Problem description:
Using the data that follows, return exactly the lines from the one that contains "The height and width of the screenshot is (585, 1080)." through the one that contains "Given: Open the History clock icon in sidebar", ends included.

[Given data — start]

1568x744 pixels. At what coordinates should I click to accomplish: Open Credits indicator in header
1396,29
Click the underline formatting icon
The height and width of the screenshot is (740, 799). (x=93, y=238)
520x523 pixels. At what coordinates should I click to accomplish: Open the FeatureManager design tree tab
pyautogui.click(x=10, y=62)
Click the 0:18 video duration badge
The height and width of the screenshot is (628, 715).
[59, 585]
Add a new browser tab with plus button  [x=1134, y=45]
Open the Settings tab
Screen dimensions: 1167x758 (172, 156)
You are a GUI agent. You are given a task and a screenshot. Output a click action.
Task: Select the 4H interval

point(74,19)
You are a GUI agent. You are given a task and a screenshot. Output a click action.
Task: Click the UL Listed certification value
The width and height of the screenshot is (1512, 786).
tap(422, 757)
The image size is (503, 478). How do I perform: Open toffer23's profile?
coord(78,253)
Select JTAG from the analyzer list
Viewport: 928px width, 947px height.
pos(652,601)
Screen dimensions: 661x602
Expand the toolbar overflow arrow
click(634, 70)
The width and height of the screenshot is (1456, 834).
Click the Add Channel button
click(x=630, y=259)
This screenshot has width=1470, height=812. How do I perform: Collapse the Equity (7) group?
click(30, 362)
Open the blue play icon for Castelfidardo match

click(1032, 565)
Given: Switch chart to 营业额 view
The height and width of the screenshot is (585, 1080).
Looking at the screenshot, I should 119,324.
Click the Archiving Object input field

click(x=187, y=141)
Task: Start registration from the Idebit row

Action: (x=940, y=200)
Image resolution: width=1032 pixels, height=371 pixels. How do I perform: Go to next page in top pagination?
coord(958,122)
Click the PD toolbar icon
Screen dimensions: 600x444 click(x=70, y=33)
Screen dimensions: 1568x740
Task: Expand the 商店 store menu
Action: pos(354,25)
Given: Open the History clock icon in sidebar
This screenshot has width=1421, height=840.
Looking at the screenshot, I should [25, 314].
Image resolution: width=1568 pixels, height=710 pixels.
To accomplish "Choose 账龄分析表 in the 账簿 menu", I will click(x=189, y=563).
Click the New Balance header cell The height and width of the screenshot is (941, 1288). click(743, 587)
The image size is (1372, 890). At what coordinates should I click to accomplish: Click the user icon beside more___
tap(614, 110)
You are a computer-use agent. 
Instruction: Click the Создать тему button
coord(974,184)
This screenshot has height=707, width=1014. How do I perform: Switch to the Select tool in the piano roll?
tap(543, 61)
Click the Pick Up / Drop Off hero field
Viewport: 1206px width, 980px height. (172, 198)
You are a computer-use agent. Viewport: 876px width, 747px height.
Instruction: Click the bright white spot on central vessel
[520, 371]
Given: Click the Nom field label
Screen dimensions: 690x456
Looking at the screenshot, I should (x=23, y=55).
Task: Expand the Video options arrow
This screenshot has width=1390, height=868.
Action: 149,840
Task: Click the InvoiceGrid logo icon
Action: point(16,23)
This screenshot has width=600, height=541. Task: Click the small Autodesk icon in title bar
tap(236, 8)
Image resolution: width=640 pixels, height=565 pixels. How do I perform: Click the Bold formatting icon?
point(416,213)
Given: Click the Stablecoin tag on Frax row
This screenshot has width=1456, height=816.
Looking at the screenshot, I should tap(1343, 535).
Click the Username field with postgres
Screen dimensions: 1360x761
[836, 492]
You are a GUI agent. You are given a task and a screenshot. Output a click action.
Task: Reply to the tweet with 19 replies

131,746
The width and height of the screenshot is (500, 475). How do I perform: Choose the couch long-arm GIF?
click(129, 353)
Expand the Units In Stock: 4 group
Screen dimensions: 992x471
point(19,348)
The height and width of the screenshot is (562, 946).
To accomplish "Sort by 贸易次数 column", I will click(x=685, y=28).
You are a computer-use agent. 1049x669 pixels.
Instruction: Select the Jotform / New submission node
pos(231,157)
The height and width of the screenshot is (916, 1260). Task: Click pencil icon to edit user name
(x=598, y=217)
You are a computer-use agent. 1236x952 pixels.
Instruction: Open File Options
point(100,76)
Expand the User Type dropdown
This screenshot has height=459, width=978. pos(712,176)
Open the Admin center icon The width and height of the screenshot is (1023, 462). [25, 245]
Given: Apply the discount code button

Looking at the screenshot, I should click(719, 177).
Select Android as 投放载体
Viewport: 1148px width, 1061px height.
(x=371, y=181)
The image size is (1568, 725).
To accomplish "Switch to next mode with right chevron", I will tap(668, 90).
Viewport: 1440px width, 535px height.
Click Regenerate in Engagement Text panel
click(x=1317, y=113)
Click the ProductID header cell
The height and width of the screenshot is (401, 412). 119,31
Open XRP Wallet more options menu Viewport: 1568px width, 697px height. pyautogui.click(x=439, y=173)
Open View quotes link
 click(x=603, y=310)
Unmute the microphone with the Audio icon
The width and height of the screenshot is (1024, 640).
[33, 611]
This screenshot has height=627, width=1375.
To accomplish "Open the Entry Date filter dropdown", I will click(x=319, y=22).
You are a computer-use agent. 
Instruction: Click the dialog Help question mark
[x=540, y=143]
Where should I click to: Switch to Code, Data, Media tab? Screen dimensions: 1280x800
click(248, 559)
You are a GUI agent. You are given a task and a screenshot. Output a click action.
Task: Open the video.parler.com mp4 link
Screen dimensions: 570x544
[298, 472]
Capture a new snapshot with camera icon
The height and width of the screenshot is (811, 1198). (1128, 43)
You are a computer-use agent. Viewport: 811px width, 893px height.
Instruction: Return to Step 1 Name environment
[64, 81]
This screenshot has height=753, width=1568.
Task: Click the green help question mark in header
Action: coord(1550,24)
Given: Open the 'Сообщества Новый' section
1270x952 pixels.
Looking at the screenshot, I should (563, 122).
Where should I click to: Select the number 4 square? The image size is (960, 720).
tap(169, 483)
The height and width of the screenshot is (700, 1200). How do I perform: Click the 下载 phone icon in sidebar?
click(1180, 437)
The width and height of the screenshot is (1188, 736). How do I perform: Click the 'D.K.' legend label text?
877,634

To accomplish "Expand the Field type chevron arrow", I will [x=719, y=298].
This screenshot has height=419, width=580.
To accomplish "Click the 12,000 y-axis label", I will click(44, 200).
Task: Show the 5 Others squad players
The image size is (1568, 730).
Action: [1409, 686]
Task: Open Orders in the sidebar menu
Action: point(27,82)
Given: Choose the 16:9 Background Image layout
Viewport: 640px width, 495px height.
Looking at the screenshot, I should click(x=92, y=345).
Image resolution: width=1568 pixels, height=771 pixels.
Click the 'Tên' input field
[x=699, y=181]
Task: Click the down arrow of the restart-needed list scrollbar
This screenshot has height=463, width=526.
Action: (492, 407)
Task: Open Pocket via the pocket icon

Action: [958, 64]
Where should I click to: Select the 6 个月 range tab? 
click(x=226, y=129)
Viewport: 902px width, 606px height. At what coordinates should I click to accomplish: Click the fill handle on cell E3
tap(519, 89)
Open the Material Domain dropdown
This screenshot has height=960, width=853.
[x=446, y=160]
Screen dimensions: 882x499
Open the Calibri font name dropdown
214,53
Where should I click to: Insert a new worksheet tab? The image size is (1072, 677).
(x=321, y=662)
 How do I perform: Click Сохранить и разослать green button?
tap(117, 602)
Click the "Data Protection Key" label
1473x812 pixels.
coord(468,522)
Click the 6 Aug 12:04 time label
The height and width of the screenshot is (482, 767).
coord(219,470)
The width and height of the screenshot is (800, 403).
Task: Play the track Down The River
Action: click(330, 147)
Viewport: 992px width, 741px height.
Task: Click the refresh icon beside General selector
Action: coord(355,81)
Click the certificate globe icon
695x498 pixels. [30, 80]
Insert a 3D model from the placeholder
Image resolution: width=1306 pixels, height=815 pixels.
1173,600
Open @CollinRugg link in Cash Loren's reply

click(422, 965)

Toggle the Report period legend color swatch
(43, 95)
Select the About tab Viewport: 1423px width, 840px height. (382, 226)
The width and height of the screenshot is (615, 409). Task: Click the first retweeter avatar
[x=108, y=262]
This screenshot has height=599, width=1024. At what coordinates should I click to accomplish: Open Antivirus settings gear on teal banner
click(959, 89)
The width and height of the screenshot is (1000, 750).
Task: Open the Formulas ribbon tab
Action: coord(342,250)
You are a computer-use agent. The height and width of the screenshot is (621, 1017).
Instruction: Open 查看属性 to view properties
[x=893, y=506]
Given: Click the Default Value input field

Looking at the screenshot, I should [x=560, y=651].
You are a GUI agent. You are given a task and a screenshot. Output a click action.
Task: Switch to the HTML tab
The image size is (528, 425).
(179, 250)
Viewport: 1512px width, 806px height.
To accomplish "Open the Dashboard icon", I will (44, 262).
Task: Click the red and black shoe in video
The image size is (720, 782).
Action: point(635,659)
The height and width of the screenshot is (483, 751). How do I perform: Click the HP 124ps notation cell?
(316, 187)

[Given data — finish]

Your solution:
The height and width of the screenshot is (585, 1080).
Looking at the screenshot, I should 119,324.
Click the Archiving Object input field

click(x=187, y=141)
Task: Start registration from the Idebit row

Action: (x=940, y=200)
Image resolution: width=1032 pixels, height=371 pixels. How do I perform: Go to next page in top pagination?
coord(958,122)
Click the PD toolbar icon
Screen dimensions: 600x444 click(x=70, y=33)
Screen dimensions: 1568x740
Task: Expand the 商店 store menu
Action: pos(354,25)
Given: Open the History clock icon in sidebar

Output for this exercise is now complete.